The licensing is in part due to growing crypto-related scams that were estimated last year to have cost Australians about $180 million in losses. AUSTRAC this month warned that it believed specialist crypto ATMs were being used by criminal organisations in South-East Asia to launder the money of Australian-based criminals.
Chalmers said regulations around crypto had to balance security issues for potential investors in the asset class against being overly onerous.
“Our interest here is to recognise it’s legitimate, it’s important, it’s growing,” he said. “We need to make sure that people are protected, but we don’t want to overdo it in a way that stifles an industry we believe in.
“Obviously, the multinational crime element of it is something people are focused on with good reason, but I think we would be doing ourselves a disservice if we overfocused on the downside and didn’t sufficiently focus on the upside.”
One of the downsides is the use of crypto by criminals attracted to the way its underlying technology makes it difficult to track major financial transactions. In some cases, criminals have demanded ransom payments in crypto.
This masthead can also reveal that cryptocurrency assets are increasingly being seized by the Australian Federal Police as part of their inquiries.
Between July and November this year, the AFP had collected more than $20 million worth of crypto. Over the same period, more than $28 million in cash was seized by the AFP’s criminal asset confiscation taskforce.

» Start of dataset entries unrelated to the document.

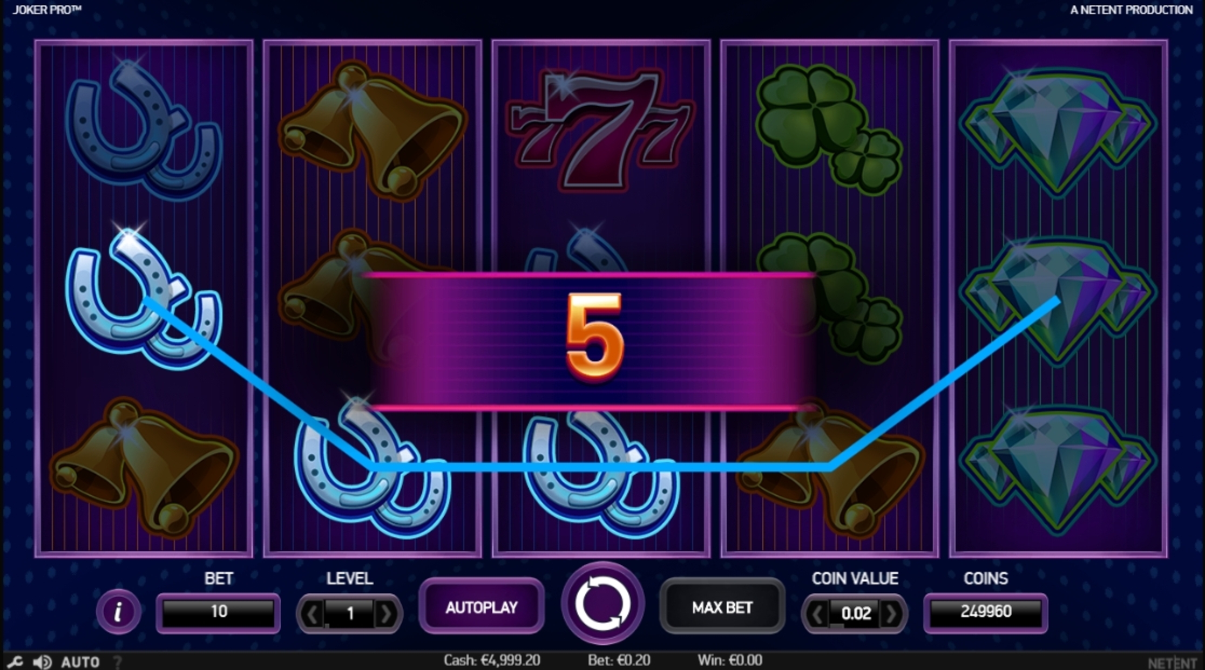This screenshot has width=1205, height=670.
Task: Toggle the AUTO option in bottom bar
Action: 80,662

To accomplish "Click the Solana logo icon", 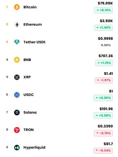I will pos(17,112).
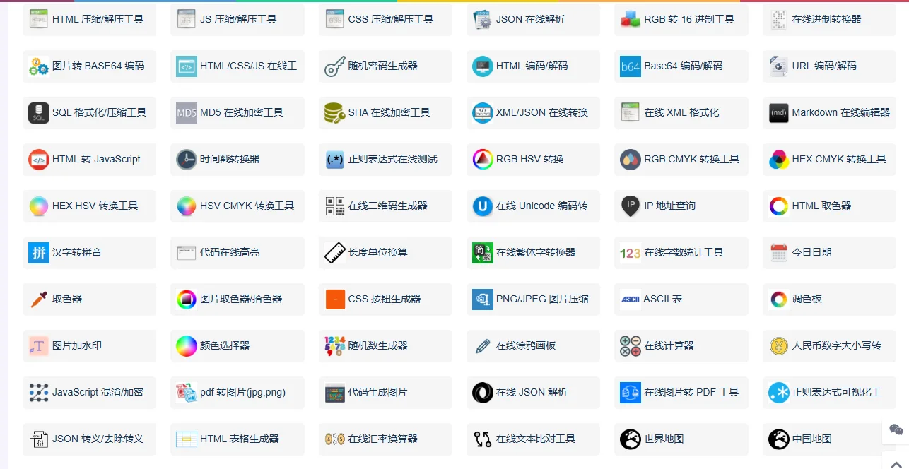Open the pdf 转图片(jpg,png) tool
Screen dimensions: 909x469
click(237, 392)
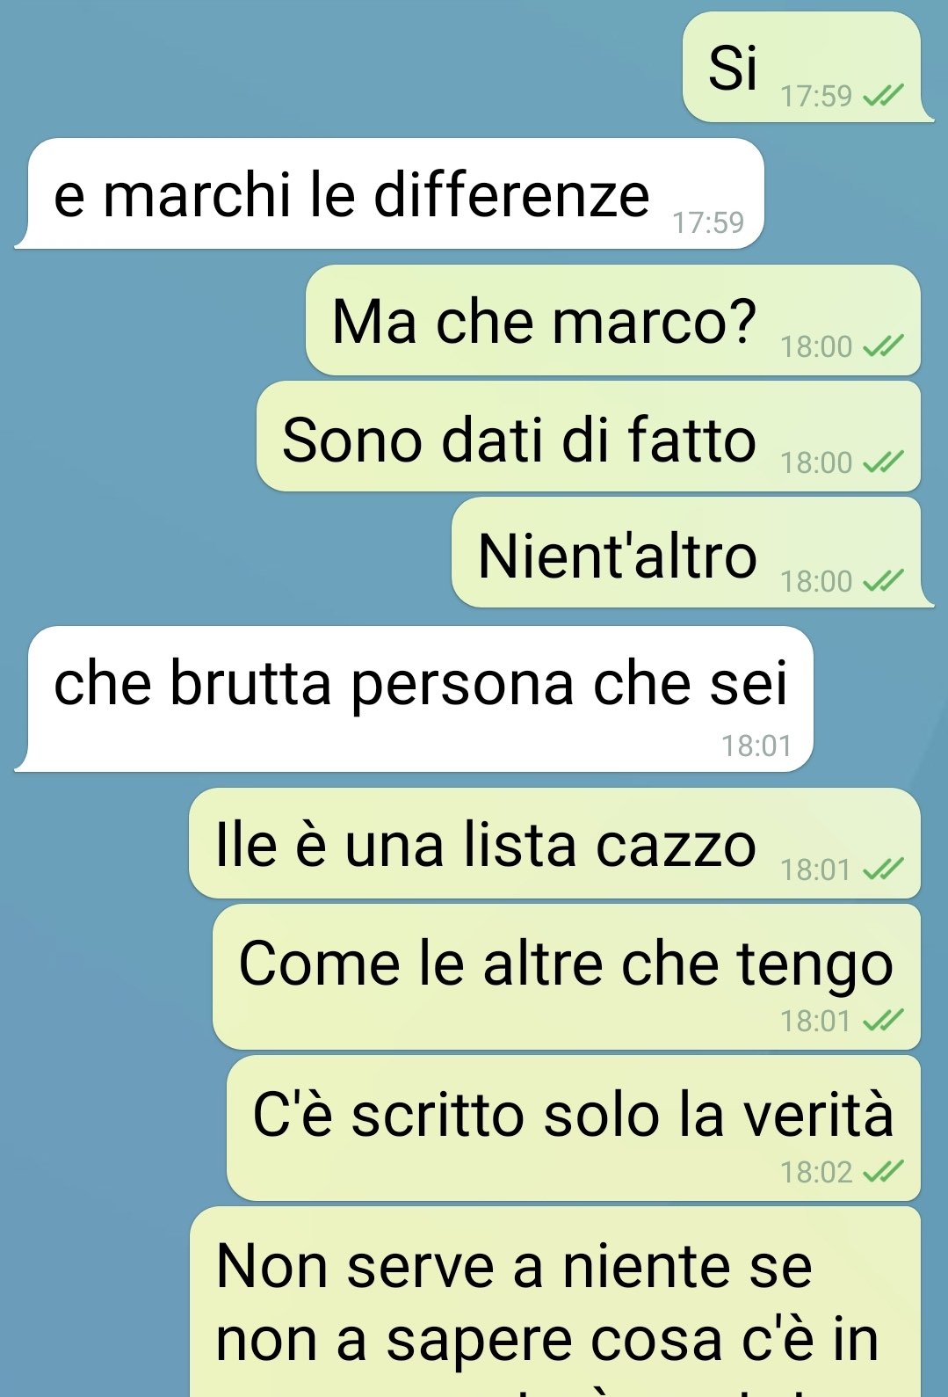Tap read ticks on 'Ile è una lista cazzo'
948x1397 pixels.
(883, 870)
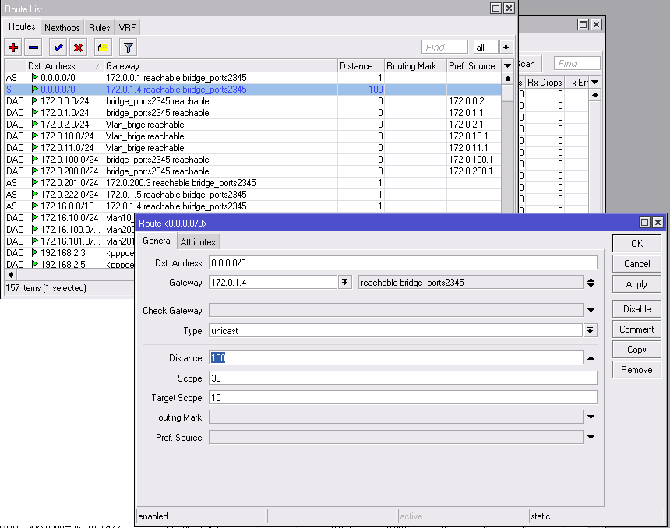Image resolution: width=670 pixels, height=528 pixels.
Task: Collapse the Distance field with up arrow
Action: coord(591,358)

All seized cash goes into an account used for community safety programs.
The AFP has collected $62 million in crypto since the middle of 2019.
The value of that crypto may be growing. Once the AFP collects it, the agency does not track the ongoing value of the crypto (which is managed by the Australian Financial Security Authority).
Since July 1 this year, the value of bitcoin has soared from $US63,352 to $US97,742. As recently as December 17, bitcoin had reached $US106,470.